▸ DIRECTIONS:
The task requires repeating, word for word, the lines from the one with "FanG (224, 2568)" through the end of the material, leaving out all pictures.

**** TASK INPUT

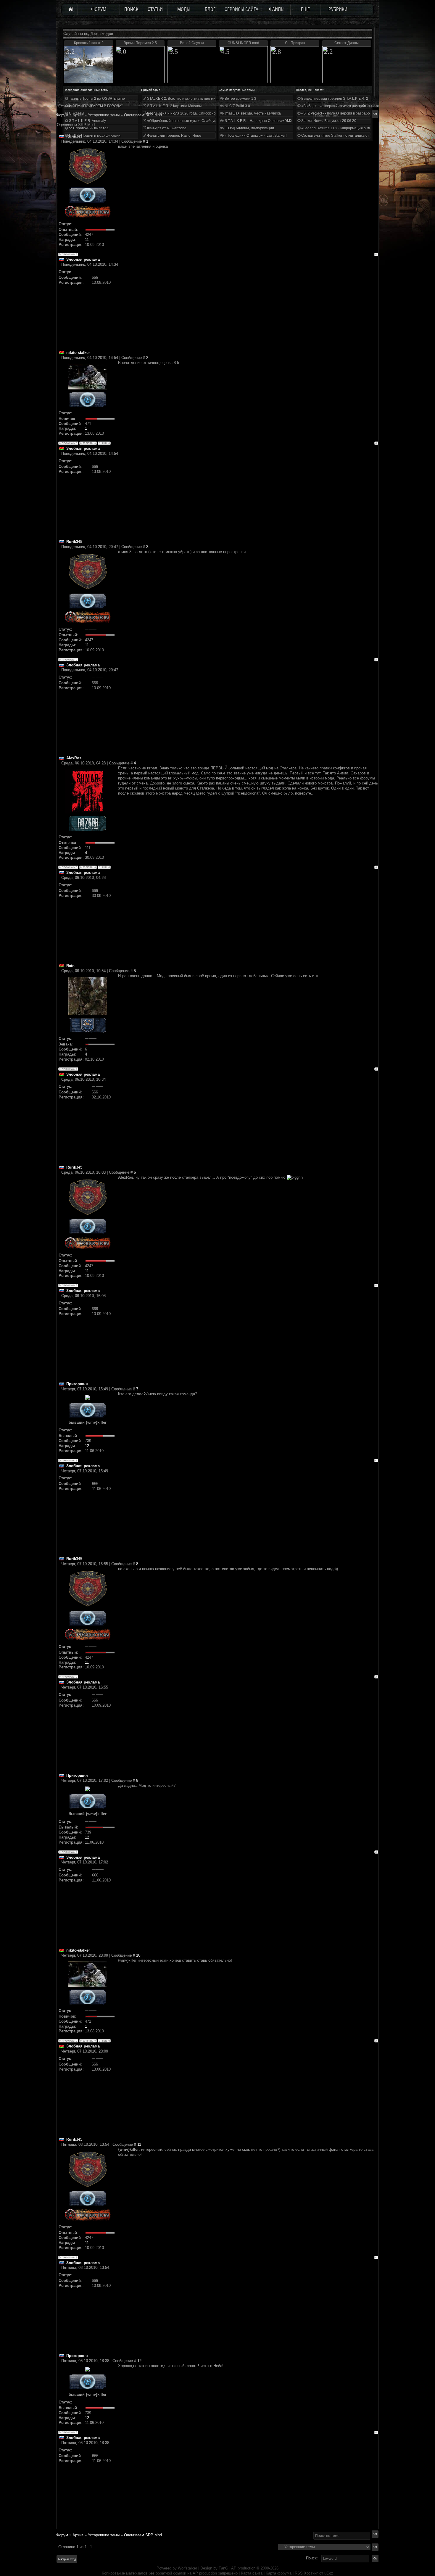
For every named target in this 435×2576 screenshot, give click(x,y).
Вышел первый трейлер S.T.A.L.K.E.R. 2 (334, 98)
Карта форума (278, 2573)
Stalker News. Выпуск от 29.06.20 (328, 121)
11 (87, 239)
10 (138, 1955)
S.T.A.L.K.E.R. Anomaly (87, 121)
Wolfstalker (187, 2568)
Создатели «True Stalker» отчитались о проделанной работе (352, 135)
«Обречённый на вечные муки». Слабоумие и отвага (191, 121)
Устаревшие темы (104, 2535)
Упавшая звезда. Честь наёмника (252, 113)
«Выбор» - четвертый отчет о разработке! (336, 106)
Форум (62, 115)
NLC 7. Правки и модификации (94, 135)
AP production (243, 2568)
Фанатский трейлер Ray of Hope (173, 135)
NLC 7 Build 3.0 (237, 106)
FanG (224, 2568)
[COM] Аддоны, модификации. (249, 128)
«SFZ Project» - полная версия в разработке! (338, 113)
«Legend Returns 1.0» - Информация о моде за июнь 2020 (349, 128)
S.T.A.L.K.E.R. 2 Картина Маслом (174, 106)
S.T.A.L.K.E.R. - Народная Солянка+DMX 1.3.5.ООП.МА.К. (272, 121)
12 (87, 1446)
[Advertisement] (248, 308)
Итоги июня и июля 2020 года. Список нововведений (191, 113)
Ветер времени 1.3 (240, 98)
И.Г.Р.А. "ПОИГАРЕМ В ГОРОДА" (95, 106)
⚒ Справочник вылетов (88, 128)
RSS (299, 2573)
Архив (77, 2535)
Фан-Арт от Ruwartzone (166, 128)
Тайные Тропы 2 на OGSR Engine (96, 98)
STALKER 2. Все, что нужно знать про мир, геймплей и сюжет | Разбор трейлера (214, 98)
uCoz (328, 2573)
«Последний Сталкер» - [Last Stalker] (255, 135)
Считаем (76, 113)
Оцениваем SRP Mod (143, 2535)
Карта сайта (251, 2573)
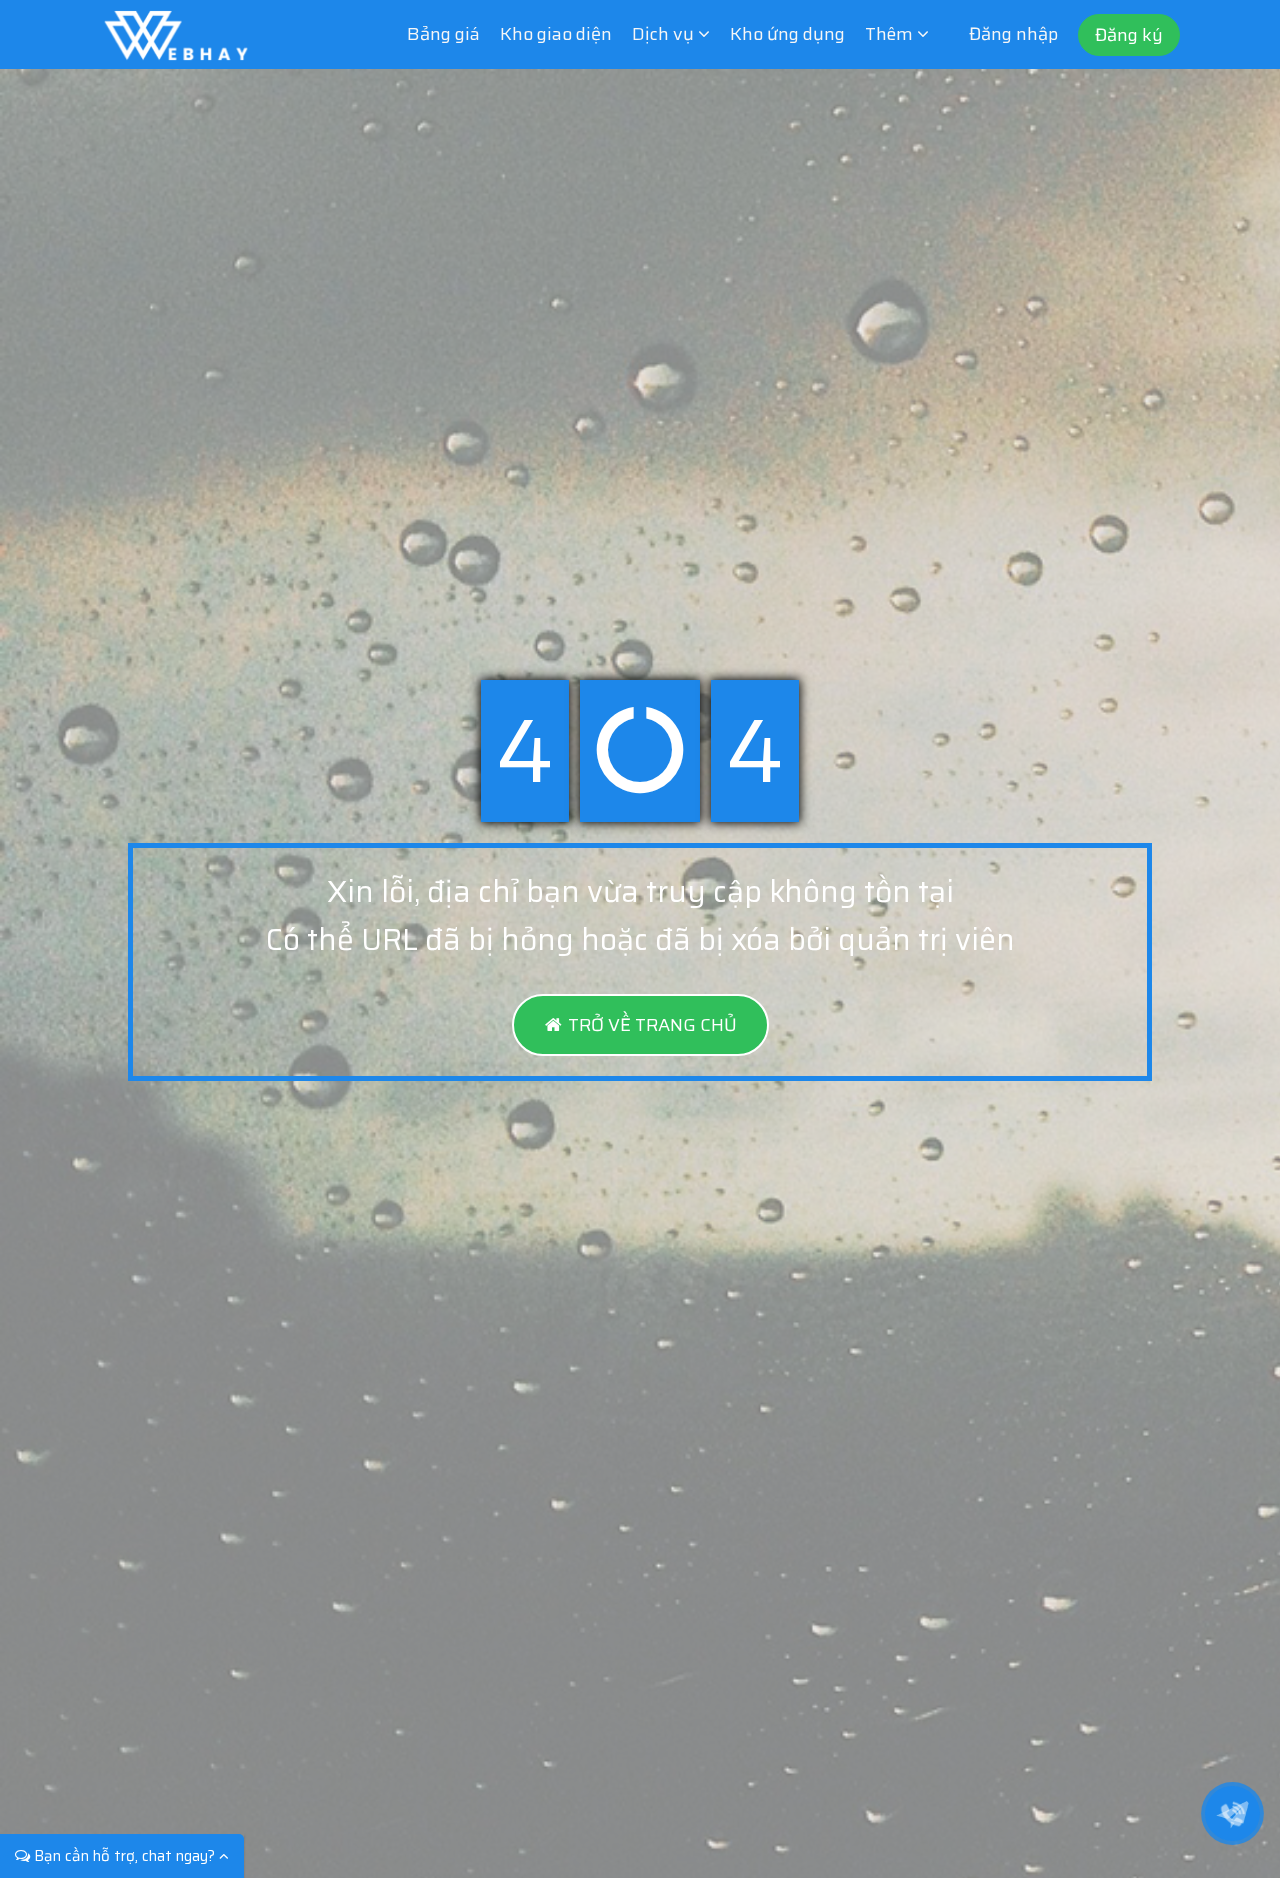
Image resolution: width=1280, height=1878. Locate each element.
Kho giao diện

********

▸ WRITTEN ANSWER:
FanG (224, 2568)
[COM] Аддоны, модификации. (249, 128)
«SFZ Project» - полная версия в разработке! (338, 113)
«Legend Returns 1.0» - Информация о моде за июнь 2020 (349, 128)
S.T.A.L.K.E.R. 2 Картина Маслом (174, 106)
S.T.A.L.K.E.R. - Народная Солянка+DMX 1.3.5.ООП.МА.К. (272, 121)
12 (87, 1446)
[Advertisement] (248, 308)
Итоги июня и июля 2020 года. Список нововведений (191, 113)
Ветер времени 1.3 (240, 98)
И.Г.Р.А. "ПОИГАРЕМ В ГОРОДА" (95, 106)
⚒ Справочник вылетов (88, 128)
RSS (299, 2573)
Архив (77, 2535)
Фан-Арт от Ruwartzone (166, 128)
Тайные Тропы 2 на OGSR Engine (96, 98)
STALKER 2. Все, что нужно знать про мир, геймплей и сюжет | Разбор трейлера (214, 98)
uCoz (328, 2573)
«Последний Сталкер» - [Last Stalker] (255, 135)
Считаем (76, 113)
Оцениваем SRP Mod (143, 2535)
Карта сайта (251, 2573)
Image resolution: width=1280, height=1878. Locate each element.
Kho giao diện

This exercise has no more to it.